Grenzgängerinnen brauchen einen anderen Weg — und der ist machbar
Wer mit Wohnsitz in Deutschland, Frankreich, Italien oder Österreich täglich zur Arbeit in die Schweiz pendelt, hat eine G-Bewilligung. Für sie gilt das vereinfachte Verfahren nicht — das hat mit Quellensteuer-Regeln und Doppelbesteuerungsabkommen zu tun. Stattdessen meldest du sie direkt bei der kantonalen Ausgleichskasse und beim Quellensteueramt deines Wohnsitzkantons an. Klingt mehr, ist aber machbar — vor allem in Genf, Basel, Tessin, wo Grenzgänger im Alltag normal sind.
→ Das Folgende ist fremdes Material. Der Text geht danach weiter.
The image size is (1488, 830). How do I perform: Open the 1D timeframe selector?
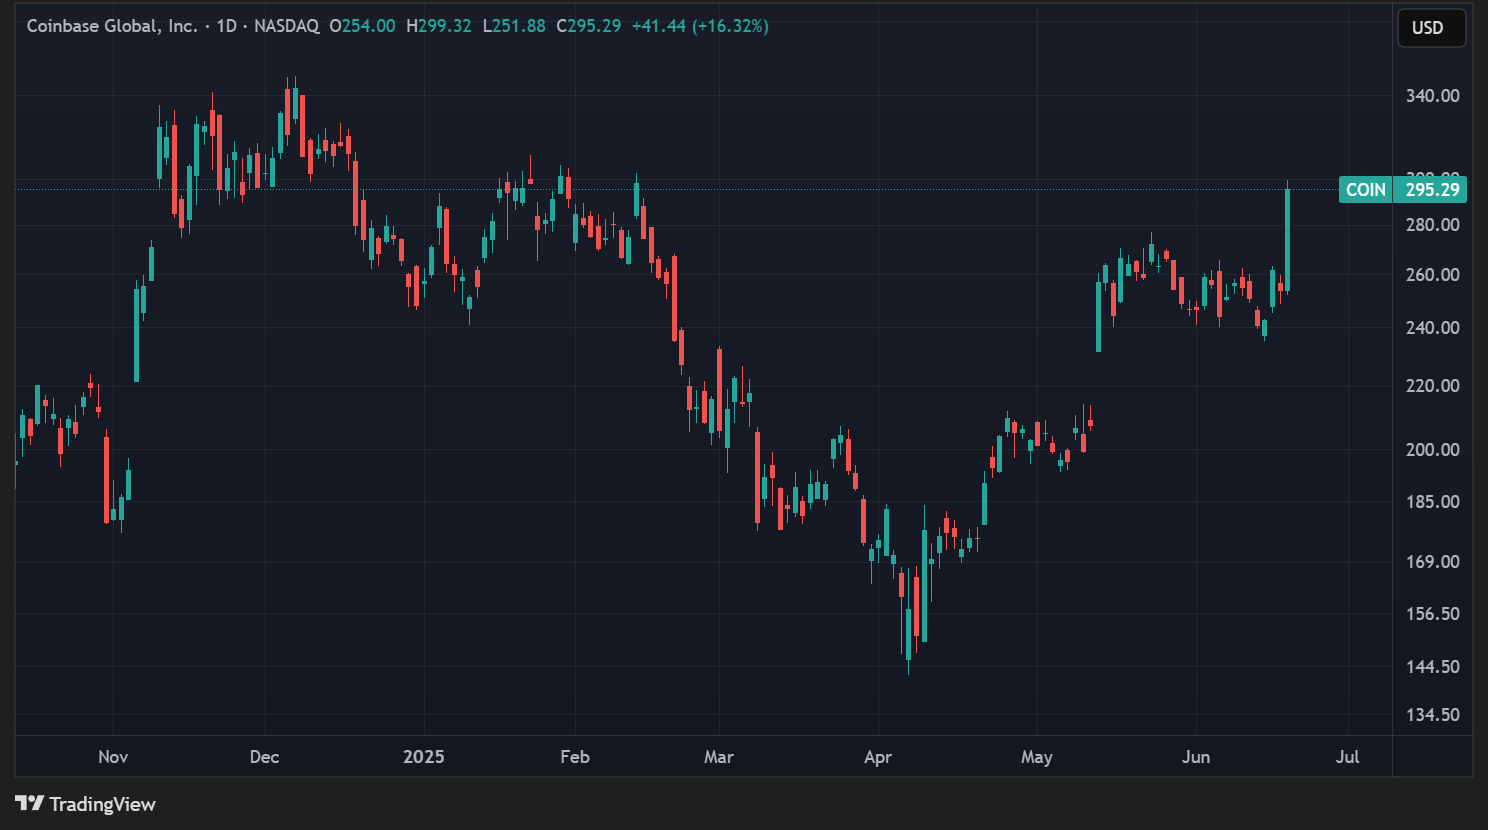pos(228,27)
Was du als Arbeitgeber konkret machen musst
- Kantonale Ausgleichskasse: Anmeldung als Arbeitgeber:in (einmalig).
- UVG-Versicherung abschliessen — bei Suva oder einer Privatassekuranz.
- Quellensteuer-Meldung: monatliche Abrechnung beim kantonalen Steueramt mit Tarif gemäss Familienverhältnis.
- Lohnabrechnungen erstellen — mit Sozialabzügen UND Quellensteuerabzug.
- Jahreslohnausweis ausstellen, kantonalen Lohnstrukturreport einreichen, Quellensteuer-Jahresabschluss.
Warum Clino dafür heute nicht passt
Wir konzentrieren uns auf das vereinfachte Verfahren — den einfachsten legalen Weg für 90% der Schweizer Privathaushalte. Quellensteuer für Grenzgänger ist ein eigenes Spezialgebiet (kantonale Tarife, monatliche Meldungen, doppelte Buchhaltung). Wir bauen das nicht halbgar — entweder richtig oder gar nicht. Wenn du heute Hilfe brauchst, ist Quitt der pragmatische Weg.